Sherlock Holmes, waiting patiently for his breakfast

I’m giving my dog’s burdens light-hearted treatment here, but his breed combined with his weakness may have led to his arrival in the Coleman house.

He and I were out for a walk some weeks ago when a man in a pickup truck stopped and rolled down his window: “Is that a foxhound?”

“Yes,” I said, “he sure is.”

“He looks really good,” he said, “I have 25 of them. Where did you get him? A shelter?”

“Right. He was a stray, but somebody worked with him. He can sit, stay, all that.”

“You know,” the guy speculated, “he might not have been a good hunter.

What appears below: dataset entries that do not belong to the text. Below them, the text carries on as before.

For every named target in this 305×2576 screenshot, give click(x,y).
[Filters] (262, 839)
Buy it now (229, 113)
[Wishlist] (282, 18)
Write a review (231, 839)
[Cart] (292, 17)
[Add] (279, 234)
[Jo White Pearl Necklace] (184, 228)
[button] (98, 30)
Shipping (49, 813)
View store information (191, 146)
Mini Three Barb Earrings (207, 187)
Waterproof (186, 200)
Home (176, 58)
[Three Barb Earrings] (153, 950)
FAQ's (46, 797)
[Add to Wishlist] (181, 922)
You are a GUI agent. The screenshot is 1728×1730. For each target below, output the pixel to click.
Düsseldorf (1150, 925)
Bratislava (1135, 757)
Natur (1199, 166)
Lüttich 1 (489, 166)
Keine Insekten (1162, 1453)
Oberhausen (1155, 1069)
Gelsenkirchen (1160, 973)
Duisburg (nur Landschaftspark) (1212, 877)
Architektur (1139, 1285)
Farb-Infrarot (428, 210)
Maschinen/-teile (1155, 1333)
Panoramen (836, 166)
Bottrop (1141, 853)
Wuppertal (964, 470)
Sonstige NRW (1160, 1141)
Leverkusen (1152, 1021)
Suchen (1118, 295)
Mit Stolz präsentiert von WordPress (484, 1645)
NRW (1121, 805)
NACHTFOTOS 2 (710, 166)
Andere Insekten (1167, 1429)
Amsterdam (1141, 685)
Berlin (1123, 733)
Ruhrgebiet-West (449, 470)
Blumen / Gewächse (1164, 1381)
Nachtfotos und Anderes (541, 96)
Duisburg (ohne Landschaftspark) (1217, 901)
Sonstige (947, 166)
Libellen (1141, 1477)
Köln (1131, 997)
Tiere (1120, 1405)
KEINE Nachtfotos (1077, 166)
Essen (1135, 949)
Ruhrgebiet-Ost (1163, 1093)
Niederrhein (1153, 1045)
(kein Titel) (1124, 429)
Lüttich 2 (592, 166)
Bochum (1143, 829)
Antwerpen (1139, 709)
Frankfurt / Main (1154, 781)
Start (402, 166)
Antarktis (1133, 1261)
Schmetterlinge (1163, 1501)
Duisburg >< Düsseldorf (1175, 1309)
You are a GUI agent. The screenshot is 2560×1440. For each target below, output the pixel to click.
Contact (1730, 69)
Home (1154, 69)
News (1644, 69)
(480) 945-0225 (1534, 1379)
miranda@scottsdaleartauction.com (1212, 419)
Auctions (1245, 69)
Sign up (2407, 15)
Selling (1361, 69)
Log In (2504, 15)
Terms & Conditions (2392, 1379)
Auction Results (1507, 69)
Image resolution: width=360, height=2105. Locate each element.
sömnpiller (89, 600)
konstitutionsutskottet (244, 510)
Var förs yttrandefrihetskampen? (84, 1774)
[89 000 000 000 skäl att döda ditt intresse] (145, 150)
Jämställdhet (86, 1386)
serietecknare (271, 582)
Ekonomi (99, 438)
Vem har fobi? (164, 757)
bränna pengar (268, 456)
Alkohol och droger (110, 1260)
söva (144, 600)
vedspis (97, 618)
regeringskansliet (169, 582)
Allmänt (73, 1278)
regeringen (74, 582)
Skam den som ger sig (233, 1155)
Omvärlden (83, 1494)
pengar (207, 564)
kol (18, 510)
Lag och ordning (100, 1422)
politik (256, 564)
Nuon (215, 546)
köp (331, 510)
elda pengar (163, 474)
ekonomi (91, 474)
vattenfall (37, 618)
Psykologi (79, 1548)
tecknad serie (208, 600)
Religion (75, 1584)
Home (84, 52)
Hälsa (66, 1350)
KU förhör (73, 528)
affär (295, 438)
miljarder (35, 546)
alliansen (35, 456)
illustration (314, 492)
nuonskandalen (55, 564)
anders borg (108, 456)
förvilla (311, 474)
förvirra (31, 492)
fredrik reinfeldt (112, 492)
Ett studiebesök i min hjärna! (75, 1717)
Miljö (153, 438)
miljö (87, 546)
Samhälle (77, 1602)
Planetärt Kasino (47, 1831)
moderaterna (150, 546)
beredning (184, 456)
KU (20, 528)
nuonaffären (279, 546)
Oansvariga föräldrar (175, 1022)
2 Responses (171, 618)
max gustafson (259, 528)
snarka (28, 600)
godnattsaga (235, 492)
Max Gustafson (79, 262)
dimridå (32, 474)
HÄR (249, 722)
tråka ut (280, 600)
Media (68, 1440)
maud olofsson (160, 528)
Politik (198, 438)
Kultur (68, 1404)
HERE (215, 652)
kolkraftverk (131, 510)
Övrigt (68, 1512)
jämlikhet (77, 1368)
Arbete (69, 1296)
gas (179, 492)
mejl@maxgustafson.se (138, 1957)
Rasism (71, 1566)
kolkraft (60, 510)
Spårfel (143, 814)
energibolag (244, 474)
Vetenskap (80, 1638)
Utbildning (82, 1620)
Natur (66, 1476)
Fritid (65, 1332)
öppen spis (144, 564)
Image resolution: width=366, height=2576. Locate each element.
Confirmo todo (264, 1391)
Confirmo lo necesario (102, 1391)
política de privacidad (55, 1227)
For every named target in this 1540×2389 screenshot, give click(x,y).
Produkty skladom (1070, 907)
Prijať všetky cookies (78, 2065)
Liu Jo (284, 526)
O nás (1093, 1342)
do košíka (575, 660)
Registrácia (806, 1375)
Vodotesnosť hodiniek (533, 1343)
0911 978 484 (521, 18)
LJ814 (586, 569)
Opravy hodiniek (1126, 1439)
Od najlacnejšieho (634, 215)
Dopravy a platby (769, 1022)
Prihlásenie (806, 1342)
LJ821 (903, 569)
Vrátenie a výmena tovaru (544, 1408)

The owner might have just dumped him at the side of the road.”

I’ve returned to the stranger’s words again and again ever since, my heart breaking each time, even at the possibility.

My pal is a great hunter, he just can’t stand the cold: Bred for a great purpose, but foiled by one flaw. Throw in human cruelty, and you’ve got tragedy.

Yes, somebody is always lost in the cold. Some perish. The only remedy is to throw open our doors when we can for love’s sake and say, “Come on in. It’s warm in here. You can call this place ‘home.’”

Home. A place to sleep. A warm blanket.